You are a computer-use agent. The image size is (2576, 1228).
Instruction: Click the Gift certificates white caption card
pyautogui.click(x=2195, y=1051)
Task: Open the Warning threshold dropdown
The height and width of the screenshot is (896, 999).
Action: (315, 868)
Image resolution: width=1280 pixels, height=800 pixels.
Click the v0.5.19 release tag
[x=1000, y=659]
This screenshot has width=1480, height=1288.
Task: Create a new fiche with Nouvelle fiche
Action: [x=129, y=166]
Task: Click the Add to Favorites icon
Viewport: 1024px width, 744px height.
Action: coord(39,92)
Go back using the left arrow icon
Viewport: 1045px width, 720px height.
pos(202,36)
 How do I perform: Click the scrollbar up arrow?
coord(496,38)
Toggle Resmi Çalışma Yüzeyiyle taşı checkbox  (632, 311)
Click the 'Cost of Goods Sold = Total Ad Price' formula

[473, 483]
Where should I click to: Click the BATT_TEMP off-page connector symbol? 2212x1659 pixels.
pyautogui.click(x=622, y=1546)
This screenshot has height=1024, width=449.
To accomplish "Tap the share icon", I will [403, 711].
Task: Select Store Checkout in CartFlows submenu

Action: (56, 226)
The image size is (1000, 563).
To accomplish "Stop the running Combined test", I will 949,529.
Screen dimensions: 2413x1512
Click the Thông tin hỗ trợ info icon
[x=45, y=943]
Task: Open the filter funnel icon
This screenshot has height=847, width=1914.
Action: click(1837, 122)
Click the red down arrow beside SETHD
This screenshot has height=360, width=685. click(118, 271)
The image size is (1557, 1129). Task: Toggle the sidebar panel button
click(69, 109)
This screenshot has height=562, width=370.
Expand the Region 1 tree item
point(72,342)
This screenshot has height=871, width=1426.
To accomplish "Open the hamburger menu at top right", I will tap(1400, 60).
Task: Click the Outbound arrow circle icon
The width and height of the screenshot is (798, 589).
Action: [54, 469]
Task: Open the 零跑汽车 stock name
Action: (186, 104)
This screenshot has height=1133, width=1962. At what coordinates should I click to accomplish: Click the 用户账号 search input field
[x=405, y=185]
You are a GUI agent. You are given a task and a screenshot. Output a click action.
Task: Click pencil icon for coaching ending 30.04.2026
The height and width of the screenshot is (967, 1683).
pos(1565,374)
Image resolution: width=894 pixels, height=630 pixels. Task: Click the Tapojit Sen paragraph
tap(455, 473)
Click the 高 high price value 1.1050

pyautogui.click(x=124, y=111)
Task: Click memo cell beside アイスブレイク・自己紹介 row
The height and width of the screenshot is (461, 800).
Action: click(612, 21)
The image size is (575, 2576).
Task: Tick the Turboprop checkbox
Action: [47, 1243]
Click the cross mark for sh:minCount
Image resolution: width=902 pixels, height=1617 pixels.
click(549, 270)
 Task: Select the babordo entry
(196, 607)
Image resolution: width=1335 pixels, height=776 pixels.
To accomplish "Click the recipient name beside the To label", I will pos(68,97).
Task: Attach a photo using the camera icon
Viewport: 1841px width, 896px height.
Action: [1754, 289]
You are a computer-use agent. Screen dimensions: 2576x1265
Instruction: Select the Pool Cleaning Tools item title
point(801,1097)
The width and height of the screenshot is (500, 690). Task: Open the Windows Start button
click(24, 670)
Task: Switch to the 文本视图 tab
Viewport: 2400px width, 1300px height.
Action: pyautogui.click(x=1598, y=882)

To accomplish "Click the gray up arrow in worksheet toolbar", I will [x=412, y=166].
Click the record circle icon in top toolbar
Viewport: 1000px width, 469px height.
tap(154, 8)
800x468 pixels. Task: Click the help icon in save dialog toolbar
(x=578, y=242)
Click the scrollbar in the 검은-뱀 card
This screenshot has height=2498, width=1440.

Goal
Copy the lines verbatim, beginning at the line that contains "You are a computer-use agent. Screen" and continuing through the last line.

Result of the task
You are a computer-use agent. Screen dimensions: 2576x1265
Instruction: Select the Pool Cleaning Tools item title
point(801,1097)
The width and height of the screenshot is (500, 690). Task: Open the Windows Start button
click(24, 670)
Task: Switch to the 文本视图 tab
Viewport: 2400px width, 1300px height.
Action: pyautogui.click(x=1598, y=882)

To accomplish "Click the gray up arrow in worksheet toolbar", I will [x=412, y=166].
Click the record circle icon in top toolbar
Viewport: 1000px width, 469px height.
tap(154, 8)
800x468 pixels. Task: Click the help icon in save dialog toolbar
(x=578, y=242)
Click the scrollbar in the 검은-뱀 card
This screenshot has height=2498, width=1440.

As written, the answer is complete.